Hawthorn’s testimony directly challenges the state’s assertion that these financial statements were instrumental in securing loans and insurance policies for Trump’s businesses. The state contends that the statements exaggerated the value of Trump’s assets, including his iconic Trump Tower in New York, Mar-a-Lago resort in Florida, and golf courses in Scotland and Ireland. Furthermore, the state alleges that the statements either omitted or downplayed critical liabilities such as debts, lawsuits, and taxes.
Jeffrey Johnson, the state’s forensic accountant expert, supported these claims last week, stating that he discovered “numerous instances of material misstatements and omissions” in the financial statements. Johnson criticized the statements for not adhering to generally accepted accounting principles and deemed them “not reliable for any purpose.” He also emphasized that the statements had not undergone auditing or review by any independent accountant.
In response, the defense challenged Johnson’s credibility and methodology, arguing that the financial statements were prepared by the reputable accounting firm Mazars USA. They asserted that Mazars followed Trump’s instructions and verified the information with supporting documents.

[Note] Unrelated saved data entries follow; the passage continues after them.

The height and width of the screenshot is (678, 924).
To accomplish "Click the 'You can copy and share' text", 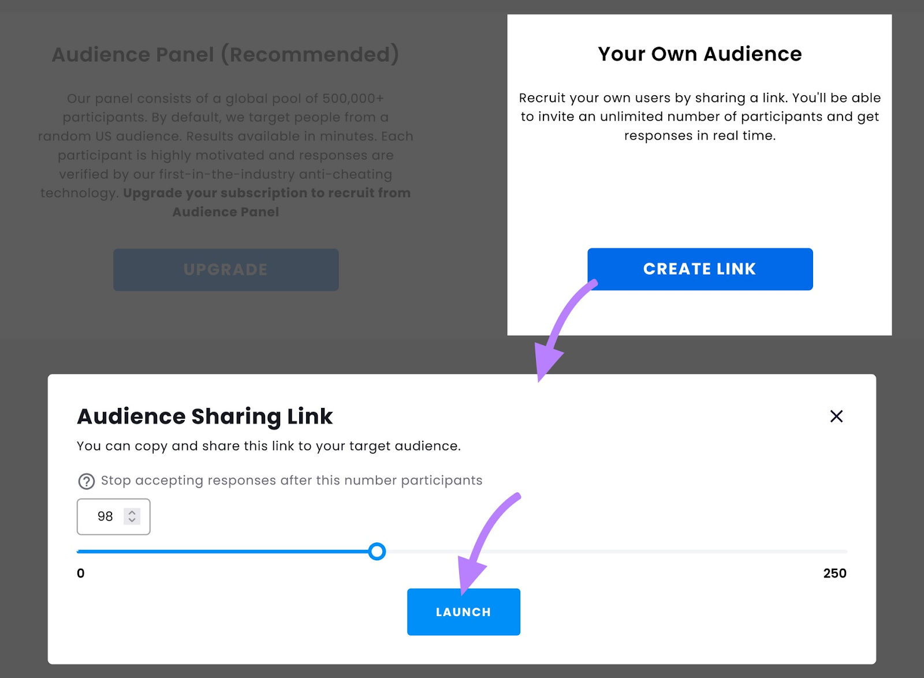I will [269, 446].
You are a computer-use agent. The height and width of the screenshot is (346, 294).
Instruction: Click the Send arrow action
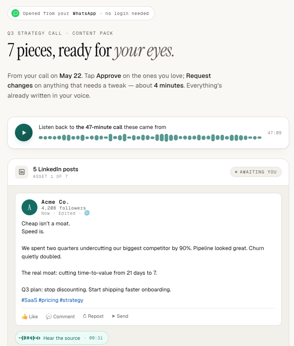[x=120, y=316]
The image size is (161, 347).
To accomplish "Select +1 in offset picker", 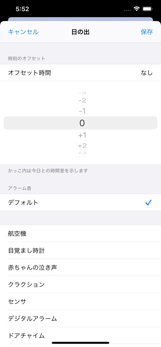I will (x=82, y=135).
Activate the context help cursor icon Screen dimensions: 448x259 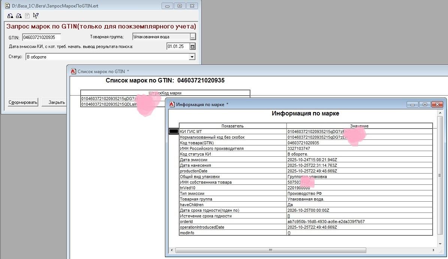point(36,16)
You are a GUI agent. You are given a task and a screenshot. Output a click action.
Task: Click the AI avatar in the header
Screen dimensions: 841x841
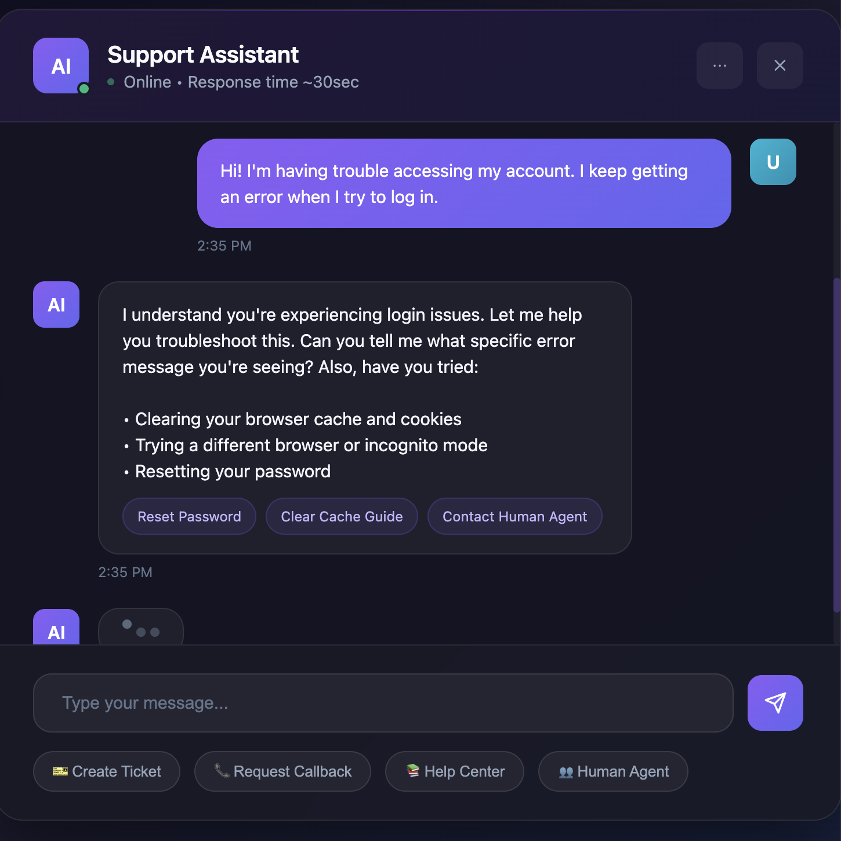click(x=60, y=66)
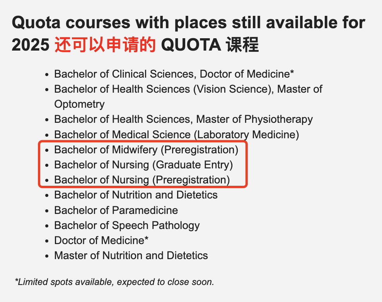Select Bachelor of Midwifery (Preregistration) entry
The image size is (382, 302).
click(x=146, y=150)
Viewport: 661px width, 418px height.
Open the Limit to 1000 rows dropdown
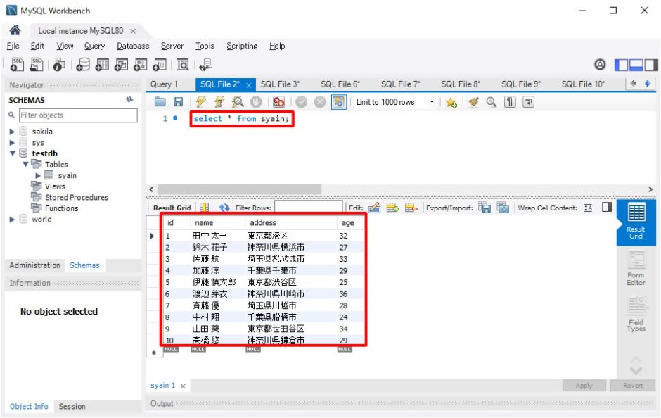pyautogui.click(x=433, y=102)
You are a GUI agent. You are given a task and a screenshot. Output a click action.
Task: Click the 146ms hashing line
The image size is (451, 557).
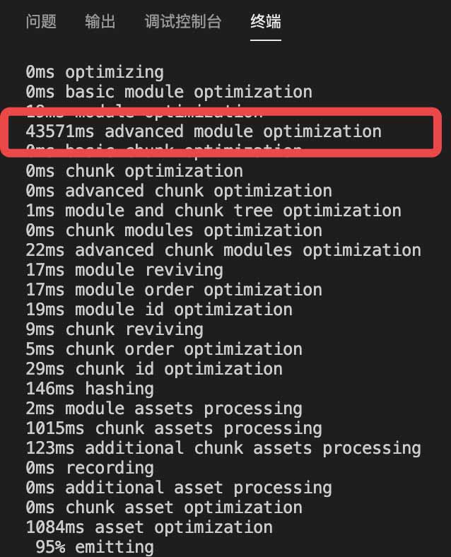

Amidst these legal skirmishes, the trial, overseen by a judge without a jury, is expected to continue for several weeks. The state seeks a court order to prohibit Trump and his company from making false or misleading statements in the future, along with pursuing unspecified damages and penalties. It’s important to note that this trial operates independently from a criminal investigation by the Manhattan district attorney’s office, which is concurrently examining Trump’s business dealings and tax returns.